- _WORK TASK_:
Transcribe word for word the lines below from the line with "This screenshot has height=1080, width=1920." through the line with "This screenshot has height=470, width=634.", ends included.

##### EXTRACTED RECORDS

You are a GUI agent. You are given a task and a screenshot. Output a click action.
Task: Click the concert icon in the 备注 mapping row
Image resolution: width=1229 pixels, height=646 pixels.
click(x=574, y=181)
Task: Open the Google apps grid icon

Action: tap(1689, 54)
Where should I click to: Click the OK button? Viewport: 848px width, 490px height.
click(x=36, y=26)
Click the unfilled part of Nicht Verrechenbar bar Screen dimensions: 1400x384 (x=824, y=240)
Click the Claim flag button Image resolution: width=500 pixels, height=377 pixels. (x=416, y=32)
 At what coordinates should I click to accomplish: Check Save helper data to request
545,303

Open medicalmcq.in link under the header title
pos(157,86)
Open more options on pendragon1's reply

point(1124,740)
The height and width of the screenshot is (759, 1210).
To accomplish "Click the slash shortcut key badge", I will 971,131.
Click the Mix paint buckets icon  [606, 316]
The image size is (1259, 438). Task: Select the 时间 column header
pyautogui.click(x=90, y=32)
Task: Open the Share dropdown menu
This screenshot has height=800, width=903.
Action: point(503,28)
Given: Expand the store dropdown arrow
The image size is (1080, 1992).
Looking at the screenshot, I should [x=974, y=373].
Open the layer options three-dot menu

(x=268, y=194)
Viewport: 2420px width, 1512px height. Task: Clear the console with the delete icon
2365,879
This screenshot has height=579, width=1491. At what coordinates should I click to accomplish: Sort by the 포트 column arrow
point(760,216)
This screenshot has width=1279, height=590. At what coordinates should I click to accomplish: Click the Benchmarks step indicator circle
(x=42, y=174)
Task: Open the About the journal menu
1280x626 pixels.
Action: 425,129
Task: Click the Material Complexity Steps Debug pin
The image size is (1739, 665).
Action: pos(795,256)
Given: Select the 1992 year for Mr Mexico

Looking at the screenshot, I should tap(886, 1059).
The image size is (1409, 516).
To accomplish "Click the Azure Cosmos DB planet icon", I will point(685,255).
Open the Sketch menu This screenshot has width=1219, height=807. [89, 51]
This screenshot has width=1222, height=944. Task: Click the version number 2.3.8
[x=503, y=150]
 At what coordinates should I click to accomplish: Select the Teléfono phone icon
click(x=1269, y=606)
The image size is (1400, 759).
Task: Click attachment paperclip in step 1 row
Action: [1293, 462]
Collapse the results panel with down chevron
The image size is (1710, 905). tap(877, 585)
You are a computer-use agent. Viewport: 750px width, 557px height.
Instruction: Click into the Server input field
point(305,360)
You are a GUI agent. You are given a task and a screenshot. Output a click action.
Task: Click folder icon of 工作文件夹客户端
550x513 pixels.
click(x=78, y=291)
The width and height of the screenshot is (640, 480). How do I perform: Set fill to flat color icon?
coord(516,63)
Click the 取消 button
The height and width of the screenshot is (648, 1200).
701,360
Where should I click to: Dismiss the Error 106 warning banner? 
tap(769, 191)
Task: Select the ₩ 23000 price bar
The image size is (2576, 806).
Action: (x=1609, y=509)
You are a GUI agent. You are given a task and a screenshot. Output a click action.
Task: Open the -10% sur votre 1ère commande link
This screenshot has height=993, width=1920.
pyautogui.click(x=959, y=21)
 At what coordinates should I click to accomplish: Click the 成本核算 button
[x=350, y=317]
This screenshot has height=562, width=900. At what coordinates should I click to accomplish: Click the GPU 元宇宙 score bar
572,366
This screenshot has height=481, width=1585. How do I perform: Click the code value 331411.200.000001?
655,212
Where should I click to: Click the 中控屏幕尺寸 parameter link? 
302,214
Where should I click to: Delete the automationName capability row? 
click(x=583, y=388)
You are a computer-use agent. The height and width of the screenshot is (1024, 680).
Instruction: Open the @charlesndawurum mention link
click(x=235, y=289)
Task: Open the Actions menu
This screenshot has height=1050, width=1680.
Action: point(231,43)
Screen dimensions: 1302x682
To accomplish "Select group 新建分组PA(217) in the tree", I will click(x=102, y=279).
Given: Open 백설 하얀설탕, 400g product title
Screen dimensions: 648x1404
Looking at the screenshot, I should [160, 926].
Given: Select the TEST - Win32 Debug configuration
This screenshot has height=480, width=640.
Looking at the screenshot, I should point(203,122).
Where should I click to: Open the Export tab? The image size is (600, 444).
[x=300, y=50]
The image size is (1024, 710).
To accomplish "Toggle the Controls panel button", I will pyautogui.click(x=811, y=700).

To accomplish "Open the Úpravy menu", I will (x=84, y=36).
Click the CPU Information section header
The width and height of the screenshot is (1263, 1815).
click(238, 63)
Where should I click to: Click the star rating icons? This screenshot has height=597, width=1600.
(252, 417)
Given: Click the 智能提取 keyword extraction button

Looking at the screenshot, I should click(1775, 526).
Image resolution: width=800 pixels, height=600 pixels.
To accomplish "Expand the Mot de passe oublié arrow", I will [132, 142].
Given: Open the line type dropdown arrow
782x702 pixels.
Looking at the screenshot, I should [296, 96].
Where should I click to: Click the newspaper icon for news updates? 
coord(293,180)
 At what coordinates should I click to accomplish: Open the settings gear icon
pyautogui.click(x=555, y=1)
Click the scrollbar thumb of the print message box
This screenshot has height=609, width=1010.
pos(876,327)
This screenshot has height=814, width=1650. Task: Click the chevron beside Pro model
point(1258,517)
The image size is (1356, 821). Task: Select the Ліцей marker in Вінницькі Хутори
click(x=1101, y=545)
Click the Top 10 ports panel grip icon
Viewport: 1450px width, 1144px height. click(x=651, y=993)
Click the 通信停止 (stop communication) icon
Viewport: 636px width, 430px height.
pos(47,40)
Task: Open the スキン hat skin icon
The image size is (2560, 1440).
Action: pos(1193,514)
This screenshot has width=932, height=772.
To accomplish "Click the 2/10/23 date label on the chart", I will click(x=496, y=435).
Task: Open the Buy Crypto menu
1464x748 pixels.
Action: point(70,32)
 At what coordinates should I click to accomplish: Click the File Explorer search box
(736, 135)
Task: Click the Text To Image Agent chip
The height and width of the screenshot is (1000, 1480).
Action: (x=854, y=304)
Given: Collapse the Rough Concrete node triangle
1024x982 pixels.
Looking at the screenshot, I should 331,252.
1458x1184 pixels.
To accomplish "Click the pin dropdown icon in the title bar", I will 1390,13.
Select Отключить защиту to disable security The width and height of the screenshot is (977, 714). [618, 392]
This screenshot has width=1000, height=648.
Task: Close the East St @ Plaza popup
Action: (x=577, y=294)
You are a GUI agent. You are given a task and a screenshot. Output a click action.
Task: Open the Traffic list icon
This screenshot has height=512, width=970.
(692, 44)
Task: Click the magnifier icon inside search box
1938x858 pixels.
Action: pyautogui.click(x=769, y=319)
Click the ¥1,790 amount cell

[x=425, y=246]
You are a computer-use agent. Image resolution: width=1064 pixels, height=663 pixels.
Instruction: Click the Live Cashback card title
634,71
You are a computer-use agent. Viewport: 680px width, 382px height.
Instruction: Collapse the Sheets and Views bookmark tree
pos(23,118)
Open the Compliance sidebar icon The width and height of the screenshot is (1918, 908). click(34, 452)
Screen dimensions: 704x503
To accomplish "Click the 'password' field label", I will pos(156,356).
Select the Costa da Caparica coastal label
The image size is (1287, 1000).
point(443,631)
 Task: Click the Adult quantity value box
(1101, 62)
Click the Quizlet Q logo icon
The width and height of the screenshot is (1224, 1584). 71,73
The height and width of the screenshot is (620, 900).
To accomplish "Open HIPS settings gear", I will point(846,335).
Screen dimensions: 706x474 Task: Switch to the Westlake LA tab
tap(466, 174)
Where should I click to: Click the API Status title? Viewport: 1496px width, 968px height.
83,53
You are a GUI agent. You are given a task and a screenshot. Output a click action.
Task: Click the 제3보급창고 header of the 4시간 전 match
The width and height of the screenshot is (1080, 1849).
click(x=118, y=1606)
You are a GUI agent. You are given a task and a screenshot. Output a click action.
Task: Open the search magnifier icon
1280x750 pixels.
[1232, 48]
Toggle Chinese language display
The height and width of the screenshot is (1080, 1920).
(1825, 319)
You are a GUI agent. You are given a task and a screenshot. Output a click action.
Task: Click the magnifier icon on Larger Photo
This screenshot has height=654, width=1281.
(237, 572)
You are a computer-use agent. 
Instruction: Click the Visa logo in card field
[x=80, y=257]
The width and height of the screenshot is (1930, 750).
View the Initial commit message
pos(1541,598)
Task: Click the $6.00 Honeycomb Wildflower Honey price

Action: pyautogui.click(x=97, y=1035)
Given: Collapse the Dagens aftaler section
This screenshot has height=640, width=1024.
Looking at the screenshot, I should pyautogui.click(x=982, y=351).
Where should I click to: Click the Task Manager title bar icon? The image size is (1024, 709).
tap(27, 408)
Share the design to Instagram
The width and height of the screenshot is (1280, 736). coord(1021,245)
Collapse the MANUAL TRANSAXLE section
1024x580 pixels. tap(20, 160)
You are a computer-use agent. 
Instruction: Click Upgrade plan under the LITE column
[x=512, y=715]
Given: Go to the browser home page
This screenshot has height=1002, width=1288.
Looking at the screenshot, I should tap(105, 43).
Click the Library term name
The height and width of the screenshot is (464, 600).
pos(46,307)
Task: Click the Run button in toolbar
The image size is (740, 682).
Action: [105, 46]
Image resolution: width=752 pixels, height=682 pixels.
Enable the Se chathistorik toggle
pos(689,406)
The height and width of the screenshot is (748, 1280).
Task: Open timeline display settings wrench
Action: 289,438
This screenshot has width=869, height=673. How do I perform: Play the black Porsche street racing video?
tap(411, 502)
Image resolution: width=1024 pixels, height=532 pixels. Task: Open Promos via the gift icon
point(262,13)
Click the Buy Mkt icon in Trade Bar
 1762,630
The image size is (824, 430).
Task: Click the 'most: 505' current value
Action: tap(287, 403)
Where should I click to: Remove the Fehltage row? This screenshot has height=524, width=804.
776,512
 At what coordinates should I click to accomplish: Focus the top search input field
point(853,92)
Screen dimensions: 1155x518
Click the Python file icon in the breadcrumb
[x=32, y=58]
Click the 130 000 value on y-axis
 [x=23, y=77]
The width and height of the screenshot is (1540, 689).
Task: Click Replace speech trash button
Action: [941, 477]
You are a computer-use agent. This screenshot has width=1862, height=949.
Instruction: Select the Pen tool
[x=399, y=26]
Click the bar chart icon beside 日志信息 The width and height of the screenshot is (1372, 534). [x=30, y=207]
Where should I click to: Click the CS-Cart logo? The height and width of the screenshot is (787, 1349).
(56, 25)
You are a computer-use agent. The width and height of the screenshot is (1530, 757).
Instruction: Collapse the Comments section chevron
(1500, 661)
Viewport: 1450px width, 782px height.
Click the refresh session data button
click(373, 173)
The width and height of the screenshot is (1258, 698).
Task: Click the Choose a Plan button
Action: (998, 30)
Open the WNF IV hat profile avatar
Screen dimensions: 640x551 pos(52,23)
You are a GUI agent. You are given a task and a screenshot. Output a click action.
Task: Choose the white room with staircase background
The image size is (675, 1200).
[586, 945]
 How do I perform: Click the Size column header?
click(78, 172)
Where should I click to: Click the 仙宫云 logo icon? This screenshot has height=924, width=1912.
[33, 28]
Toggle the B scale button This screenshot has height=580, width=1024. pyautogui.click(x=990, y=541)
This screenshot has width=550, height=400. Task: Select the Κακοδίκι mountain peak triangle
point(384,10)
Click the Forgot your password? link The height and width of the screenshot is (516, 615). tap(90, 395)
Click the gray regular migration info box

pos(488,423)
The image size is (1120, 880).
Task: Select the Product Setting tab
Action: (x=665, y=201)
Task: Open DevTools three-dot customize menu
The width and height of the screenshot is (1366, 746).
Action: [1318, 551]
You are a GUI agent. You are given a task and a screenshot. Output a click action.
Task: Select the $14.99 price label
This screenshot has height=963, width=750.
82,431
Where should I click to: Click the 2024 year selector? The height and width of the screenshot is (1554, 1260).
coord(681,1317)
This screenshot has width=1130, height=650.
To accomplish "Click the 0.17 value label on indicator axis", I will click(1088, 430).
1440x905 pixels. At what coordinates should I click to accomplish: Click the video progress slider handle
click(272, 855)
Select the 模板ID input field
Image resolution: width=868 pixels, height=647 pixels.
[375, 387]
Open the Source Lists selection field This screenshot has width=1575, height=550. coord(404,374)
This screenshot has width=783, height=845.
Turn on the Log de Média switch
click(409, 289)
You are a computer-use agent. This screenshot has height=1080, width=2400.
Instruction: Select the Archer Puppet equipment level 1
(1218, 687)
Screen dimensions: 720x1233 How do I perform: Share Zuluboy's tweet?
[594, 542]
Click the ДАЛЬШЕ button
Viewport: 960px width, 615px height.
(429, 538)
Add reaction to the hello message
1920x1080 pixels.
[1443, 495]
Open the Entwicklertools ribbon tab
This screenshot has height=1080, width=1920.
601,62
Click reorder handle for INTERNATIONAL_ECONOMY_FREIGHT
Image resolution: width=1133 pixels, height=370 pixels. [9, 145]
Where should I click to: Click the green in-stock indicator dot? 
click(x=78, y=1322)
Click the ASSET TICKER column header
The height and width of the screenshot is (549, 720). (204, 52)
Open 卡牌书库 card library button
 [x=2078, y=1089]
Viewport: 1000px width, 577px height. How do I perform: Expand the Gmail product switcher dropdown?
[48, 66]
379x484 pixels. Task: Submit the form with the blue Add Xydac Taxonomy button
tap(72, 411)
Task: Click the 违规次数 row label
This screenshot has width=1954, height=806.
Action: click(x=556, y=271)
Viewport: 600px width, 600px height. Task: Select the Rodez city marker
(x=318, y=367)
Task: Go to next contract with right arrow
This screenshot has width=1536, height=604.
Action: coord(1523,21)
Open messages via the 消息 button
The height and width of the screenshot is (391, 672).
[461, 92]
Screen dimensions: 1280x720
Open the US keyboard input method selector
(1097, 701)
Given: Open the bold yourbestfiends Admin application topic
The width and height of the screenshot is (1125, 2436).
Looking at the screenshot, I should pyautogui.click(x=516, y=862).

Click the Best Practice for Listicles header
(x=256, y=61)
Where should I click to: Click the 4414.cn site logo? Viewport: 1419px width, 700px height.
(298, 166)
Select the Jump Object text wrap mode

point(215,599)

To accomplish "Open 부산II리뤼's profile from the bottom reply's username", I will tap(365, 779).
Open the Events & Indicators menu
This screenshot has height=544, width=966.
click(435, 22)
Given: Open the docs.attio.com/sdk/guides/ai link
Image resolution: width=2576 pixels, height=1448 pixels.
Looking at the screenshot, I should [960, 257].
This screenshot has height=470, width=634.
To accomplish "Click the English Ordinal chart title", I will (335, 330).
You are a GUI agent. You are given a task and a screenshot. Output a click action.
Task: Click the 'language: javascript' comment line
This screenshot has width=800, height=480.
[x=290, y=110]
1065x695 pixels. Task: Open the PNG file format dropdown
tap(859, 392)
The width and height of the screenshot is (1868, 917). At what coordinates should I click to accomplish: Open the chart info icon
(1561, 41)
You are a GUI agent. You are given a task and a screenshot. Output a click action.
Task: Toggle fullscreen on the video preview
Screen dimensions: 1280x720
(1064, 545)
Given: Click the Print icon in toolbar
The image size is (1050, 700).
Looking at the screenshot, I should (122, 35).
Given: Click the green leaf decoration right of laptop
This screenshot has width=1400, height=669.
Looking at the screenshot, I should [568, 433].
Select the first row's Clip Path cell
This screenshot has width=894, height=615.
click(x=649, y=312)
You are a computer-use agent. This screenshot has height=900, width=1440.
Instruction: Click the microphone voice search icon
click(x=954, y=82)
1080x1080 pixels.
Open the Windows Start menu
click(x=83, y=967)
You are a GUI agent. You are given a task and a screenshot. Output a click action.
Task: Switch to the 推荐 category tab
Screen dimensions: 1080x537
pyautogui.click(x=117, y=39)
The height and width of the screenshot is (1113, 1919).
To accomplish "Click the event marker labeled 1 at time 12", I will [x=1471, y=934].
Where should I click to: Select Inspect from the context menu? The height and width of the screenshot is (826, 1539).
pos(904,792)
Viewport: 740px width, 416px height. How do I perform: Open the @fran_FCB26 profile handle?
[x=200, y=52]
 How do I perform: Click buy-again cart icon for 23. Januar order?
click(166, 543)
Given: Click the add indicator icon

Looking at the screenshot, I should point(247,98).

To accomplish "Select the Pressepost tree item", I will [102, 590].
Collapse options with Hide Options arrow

##########

- _EXERCISE ANSWER_:
This screenshot has height=1080, width=1920.
601,62
Click reorder handle for INTERNATIONAL_ECONOMY_FREIGHT
Image resolution: width=1133 pixels, height=370 pixels. [9, 145]
Where should I click to: Click the green in-stock indicator dot? 
click(x=78, y=1322)
Click the ASSET TICKER column header
The height and width of the screenshot is (549, 720). (204, 52)
Open 卡牌书库 card library button
 [x=2078, y=1089]
Viewport: 1000px width, 577px height. How do I perform: Expand the Gmail product switcher dropdown?
[48, 66]
379x484 pixels. Task: Submit the form with the blue Add Xydac Taxonomy button
tap(72, 411)
Task: Click the 违规次数 row label
This screenshot has width=1954, height=806.
Action: click(x=556, y=271)
Viewport: 600px width, 600px height. Task: Select the Rodez city marker
(x=318, y=367)
Task: Go to next contract with right arrow
This screenshot has width=1536, height=604.
Action: coord(1523,21)
Open messages via the 消息 button
The height and width of the screenshot is (391, 672).
[461, 92]
Screen dimensions: 1280x720
Open the US keyboard input method selector
(1097, 701)
Given: Open the bold yourbestfiends Admin application topic
The width and height of the screenshot is (1125, 2436).
Looking at the screenshot, I should pyautogui.click(x=516, y=862).

Click the Best Practice for Listicles header
(x=256, y=61)
Where should I click to: Click the 4414.cn site logo? Viewport: 1419px width, 700px height.
(298, 166)
Select the Jump Object text wrap mode

point(215,599)

To accomplish "Open 부산II리뤼's profile from the bottom reply's username", I will tap(365, 779).
Open the Events & Indicators menu
This screenshot has height=544, width=966.
click(435, 22)
Given: Open the docs.attio.com/sdk/guides/ai link
Image resolution: width=2576 pixels, height=1448 pixels.
Looking at the screenshot, I should [960, 257].
This screenshot has height=470, width=634.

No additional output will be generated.